Brano di lettura.
┄┄┄┄┄┄┄┄┄┄
“Non è un semplice ritratto, è un’ umanità che urla. Non vuol essere vista, vuole essere sentita”
Ci sono momenti nella vita di ognuno di noi in cui la linearità delle cose si interrompe, si spezza, trascinando via con sé tutte le speranze
per far posto all’ingombrante peso dell’angoscia.
Parlo di quei momenti, difficili, che abbiamo attraversato tutti: quei momenti che esplodono dentro con la loro miscela di rabbia e di disillusione.
Vorresti urlare, vorresti gridare al mondo la tua rabbia, sfogarti lasciando uscire quell’urlo che senti gonfiarsi dentro e che non riesci a far uscire,
a partorire, forse l’unico rimedio a quel dolore che senti dentro…
Michele Mattiello in quell’urlo ha voluto affondarci le mani.
┄┄┄┄┄┄┄┄┄┄
Esercizio proposto 1. Tra le voci, ricopia senza modifiche le righe comprese fra quella che contiene "The image size" e quella che contiene "Action: (x=453, y=274)", entrambe incluse. Non inserire le immagini nella risposta.
┄┄┄┄┄┄┄┄┄┄
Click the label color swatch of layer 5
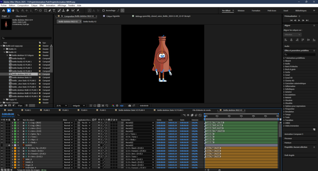The width and height of the screenshot is (318, 171). tap(14, 134)
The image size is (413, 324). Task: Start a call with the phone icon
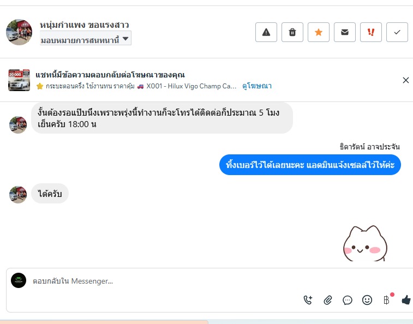(308, 299)
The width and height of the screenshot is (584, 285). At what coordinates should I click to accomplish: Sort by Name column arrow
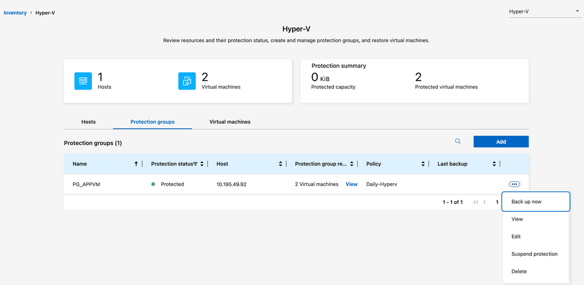(136, 164)
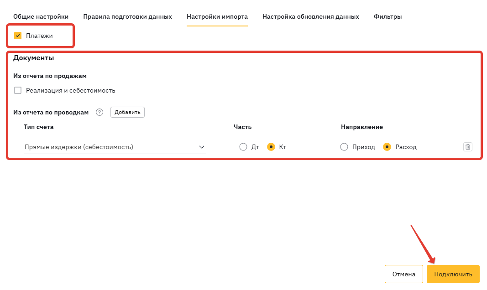
Task: Click the yellow Подключить button
Action: (x=453, y=274)
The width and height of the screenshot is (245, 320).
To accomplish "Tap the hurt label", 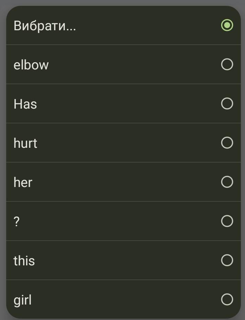I will tap(25, 143).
┄┄┄┄┄┄┄┄┄┄
Esercizio proposto 2. Elenca, ciascuno una sola volta, i sostantivi del brano che indicano uno stato d'animo negativo.

Risposta completa 1.
The image size is (413, 324). Task: Start a call with the phone icon
(308, 299)
The width and height of the screenshot is (584, 285). At what coordinates should I click to accomplish: Sort by Name column arrow
(136, 164)
Task: Click the yellow Подключить button
Action: (x=453, y=274)

Risposta completa 2. angoscia, rabbia, disillusione, dolore